Winnipeg –The province of Manitoba today released its Protected Areas Strategy outlining priority regions within which protections from industrial development will be sought. Ron Thiessen, Executive Director of the Canadian Parks and Wilderness Society’s (CPAWS) Manitoba Chapter, who spoke at the Nov. 26 press event, was pleased to contribute to the development the strategy, which targets the protection of 17% of the landscape of Manitoba by 2020. This level of protection is on par with the national targets committed to by Canada through the United Nations Declaration on Biodiversity in 2010 .
The province has kick started the progress with the designation of the Red Deer Lake Wildlife Management Area and an expansion of the Lake Winnipegosis Ecological reserve, which brings the current provincial lands under protection to 11%. Ron Thiessen, Executive Director of CPAWS Manitoba, applauds this and the strategy as a step toward a larger and scientifically based protection goal.
‘’Protecting an additional 6% of the province by 2020 is a significant leap toward a longer term goal of adequately conserving Manitoba’s Boreal region, which covers 80% of the province. In 2007, over 1500 scientists signed a letter to Canadian governments identifying 50% as the baseline of protection to ensure that the Boreal remains a healthy functioning ecosystem’’.
According to a 2015 poll , 88% of Manitoban’s believe that at least half the boreal forest should be protected.
The strategy also identifies cooperation with Indigenous communities as a ‘cornerstone of the protected areas planning process’, a prospect that Thiessen says will be most effectively realized if new provincial support for Indigenous-led land use planning announced earlier this month is both sufficient to develop comprehensive plans and is provided to communities in a timely manner.
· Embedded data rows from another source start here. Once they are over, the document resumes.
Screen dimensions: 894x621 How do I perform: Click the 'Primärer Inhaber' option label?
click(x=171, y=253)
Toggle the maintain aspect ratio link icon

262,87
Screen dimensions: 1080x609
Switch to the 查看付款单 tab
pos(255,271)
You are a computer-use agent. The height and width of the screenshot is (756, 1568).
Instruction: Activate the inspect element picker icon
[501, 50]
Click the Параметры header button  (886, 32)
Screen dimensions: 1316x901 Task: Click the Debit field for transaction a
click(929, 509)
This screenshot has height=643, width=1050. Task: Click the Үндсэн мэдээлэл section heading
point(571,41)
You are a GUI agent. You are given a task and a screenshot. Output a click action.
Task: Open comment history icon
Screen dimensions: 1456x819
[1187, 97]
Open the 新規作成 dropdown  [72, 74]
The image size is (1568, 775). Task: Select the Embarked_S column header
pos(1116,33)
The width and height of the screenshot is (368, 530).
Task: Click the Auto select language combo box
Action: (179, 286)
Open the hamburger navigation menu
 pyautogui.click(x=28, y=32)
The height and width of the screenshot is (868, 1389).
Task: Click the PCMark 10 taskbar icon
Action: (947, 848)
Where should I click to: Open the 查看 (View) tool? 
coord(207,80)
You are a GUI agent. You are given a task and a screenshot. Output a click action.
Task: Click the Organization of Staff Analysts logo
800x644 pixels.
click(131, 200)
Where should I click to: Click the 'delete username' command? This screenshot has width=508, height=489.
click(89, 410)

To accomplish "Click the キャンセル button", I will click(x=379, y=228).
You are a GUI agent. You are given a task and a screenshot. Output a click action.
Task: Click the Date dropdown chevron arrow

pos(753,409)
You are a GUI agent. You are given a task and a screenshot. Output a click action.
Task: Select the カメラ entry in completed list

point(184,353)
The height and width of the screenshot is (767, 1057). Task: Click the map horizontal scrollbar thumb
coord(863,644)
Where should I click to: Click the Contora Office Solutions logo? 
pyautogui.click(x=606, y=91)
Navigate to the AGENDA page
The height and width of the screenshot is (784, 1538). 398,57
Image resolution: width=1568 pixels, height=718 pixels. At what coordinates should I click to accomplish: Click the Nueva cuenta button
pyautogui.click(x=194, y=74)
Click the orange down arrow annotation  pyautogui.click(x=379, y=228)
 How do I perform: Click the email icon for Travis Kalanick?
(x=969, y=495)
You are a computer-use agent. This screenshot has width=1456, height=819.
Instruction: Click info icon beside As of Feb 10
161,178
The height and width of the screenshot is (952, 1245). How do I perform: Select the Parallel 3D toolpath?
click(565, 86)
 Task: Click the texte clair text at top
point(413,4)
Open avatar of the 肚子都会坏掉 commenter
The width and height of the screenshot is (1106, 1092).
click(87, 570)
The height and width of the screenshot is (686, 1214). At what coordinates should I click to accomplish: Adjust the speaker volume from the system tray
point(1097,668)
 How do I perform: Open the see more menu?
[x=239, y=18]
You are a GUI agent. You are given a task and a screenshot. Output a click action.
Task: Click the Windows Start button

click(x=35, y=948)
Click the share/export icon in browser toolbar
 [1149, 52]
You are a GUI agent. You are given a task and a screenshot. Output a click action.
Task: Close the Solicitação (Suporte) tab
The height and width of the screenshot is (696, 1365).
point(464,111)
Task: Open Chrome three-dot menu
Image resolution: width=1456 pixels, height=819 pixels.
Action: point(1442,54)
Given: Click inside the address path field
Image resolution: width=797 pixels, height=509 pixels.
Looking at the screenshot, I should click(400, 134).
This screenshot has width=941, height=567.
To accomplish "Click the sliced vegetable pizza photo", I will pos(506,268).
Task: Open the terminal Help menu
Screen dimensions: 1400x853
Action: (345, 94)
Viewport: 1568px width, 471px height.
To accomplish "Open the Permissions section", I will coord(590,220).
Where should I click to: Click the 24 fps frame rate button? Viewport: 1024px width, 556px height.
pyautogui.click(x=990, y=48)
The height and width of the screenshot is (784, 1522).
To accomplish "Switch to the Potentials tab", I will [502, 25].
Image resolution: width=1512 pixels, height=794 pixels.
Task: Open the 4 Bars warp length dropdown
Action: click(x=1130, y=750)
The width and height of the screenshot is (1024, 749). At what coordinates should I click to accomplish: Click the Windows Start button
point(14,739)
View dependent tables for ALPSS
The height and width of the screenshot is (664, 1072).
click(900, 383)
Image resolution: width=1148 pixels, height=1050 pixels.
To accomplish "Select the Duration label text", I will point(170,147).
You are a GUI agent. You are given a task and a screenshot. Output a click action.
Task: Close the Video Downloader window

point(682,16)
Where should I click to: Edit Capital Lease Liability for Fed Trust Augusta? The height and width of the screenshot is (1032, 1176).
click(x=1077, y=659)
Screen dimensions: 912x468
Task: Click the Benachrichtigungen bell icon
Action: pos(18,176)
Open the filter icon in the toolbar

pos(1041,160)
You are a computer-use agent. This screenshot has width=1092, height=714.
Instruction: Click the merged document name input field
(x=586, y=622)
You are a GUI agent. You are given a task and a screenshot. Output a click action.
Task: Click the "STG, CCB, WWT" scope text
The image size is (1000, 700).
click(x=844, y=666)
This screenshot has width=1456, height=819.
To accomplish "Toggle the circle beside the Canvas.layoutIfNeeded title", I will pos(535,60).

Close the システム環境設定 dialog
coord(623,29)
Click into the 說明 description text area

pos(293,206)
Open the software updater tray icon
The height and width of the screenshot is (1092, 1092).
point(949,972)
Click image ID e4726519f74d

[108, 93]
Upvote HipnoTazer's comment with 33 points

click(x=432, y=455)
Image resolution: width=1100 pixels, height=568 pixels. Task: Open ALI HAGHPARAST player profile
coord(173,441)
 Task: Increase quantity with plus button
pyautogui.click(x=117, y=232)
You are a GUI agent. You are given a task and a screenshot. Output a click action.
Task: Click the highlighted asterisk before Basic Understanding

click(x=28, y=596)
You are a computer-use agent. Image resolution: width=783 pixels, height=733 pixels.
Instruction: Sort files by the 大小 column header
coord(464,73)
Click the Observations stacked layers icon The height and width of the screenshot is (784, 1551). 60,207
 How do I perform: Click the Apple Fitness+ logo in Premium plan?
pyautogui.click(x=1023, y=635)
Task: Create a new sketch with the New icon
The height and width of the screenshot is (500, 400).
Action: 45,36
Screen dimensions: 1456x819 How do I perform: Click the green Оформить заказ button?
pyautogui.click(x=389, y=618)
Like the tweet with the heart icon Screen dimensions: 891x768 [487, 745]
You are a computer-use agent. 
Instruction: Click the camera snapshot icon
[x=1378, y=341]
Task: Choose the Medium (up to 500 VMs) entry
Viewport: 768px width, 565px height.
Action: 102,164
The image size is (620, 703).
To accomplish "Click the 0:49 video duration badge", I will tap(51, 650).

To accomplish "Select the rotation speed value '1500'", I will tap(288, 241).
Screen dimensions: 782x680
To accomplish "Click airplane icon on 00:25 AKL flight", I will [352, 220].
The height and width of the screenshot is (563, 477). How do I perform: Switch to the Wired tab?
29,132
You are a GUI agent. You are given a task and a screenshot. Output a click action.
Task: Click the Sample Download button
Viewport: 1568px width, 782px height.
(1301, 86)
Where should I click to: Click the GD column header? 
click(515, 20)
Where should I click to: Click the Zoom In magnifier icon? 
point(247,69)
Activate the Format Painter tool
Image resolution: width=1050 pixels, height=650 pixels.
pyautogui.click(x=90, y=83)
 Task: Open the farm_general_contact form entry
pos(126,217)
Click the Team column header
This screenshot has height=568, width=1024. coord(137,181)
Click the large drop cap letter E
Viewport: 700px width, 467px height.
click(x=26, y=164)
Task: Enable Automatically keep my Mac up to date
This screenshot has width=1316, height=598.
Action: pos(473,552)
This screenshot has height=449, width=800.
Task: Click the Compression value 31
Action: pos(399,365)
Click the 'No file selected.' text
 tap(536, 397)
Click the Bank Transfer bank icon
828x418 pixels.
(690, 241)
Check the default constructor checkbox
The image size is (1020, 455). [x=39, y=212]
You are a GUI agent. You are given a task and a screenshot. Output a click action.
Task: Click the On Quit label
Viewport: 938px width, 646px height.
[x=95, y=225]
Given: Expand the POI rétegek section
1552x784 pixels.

CPAWS is hoping the province will soon announce the level of financial resources that will be dedicated to this initiative.
‘’Indigenous-led land use planning will identify what areas are for conservation and what areas can accommodate development if conditions set by local communities are met ’’ Thiessen said. ‘These upcoming plans hold tremendous promise to solidify Manitoba as a leader in conservation of the globally significant Boreal landscape.”
The Boreal is important habitat for an incredible diversity of resident and migratory species. It is the largest source of unfrozen fresh water on the planet and is a powerful generator of oxygen. It also stores globally significant levels of carbon in soils and biomass, which helps to offset the impacts of climate change. As the province readies to participate in the 2015 United Nations Climate Change Conference on November 30, Boreal initiatives such as the Protected Areas Strategy and sufficient support for Indigenous-led land use planning hold great potential as nations work to address global climate change.